Source data:
>>>

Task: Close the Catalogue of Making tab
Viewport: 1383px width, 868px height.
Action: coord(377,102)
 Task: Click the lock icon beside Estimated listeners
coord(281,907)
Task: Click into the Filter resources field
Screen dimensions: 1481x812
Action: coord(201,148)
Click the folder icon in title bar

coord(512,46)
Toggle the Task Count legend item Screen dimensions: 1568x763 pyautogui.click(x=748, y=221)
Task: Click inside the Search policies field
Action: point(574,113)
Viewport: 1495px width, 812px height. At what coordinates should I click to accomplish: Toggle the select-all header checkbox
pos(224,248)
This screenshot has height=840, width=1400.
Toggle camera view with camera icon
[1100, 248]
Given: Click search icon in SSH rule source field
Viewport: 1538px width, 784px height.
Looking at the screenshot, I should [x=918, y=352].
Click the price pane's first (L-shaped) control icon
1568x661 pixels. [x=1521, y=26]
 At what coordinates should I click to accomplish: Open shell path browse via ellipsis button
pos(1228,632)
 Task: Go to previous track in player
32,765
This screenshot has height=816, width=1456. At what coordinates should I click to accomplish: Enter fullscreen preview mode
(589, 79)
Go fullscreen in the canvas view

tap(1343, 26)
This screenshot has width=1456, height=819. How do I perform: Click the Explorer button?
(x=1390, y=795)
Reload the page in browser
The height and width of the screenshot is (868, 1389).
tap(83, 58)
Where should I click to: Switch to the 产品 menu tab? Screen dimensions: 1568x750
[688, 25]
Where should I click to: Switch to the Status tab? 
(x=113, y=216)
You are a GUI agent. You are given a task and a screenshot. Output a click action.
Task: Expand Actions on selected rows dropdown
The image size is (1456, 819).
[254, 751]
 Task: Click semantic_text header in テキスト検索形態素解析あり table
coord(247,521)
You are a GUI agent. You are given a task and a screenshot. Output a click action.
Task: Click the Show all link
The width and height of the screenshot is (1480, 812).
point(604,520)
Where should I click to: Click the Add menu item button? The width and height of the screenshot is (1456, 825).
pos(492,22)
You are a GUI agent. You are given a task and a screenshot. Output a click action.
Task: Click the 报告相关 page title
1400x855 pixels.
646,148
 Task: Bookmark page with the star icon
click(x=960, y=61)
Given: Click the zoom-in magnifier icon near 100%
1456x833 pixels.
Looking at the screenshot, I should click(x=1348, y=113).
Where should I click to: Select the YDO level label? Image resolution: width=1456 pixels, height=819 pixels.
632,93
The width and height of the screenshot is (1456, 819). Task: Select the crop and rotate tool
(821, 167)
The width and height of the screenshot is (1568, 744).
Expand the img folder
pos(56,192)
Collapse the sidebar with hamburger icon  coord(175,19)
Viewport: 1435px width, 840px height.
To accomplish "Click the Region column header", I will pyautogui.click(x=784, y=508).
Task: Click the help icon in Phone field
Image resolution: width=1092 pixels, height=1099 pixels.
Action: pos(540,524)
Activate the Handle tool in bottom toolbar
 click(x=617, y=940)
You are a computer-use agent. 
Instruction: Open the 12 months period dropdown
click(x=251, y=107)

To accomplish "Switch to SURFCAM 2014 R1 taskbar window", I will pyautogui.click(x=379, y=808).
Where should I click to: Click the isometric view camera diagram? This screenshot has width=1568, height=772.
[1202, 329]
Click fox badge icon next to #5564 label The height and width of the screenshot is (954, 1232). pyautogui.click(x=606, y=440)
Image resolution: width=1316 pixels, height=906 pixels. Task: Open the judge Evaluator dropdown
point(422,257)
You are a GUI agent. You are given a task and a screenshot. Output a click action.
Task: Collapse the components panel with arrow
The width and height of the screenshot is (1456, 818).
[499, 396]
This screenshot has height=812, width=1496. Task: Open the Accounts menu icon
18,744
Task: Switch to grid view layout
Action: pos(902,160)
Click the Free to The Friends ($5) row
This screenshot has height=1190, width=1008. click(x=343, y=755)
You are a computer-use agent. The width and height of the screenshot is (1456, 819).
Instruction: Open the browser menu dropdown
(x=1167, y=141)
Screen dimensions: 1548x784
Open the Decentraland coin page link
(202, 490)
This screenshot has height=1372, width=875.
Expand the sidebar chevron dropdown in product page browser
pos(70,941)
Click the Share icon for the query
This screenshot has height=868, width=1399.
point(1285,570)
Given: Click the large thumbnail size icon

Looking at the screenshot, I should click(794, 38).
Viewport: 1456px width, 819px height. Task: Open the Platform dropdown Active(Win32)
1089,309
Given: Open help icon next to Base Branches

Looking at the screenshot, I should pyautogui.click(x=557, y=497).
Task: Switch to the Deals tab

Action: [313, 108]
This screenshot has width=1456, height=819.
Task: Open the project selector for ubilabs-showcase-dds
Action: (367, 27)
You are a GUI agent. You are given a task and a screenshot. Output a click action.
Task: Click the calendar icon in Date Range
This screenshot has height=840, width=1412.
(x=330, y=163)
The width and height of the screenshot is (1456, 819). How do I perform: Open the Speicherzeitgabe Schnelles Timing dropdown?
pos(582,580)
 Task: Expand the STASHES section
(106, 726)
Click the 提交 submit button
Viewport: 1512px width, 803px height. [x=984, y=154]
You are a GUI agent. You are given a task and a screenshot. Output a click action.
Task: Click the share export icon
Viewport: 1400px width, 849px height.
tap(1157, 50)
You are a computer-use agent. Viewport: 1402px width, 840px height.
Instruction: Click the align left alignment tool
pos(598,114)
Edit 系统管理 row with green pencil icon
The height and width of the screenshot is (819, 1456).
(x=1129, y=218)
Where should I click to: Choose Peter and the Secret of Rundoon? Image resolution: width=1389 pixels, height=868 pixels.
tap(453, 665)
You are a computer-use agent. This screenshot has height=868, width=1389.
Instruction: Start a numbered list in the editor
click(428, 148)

<<<

Task objective »
Reproduce every line above that contains the string "computer".

Written reply »
You are a computer-use agent. 
You are a computer-use agent. The width and height of the screenshot is (1456, 819).
You are a computer-use agent. Viewport: 1402px width, 840px height.
You are a computer-use agent. This screenshot has height=868, width=1389.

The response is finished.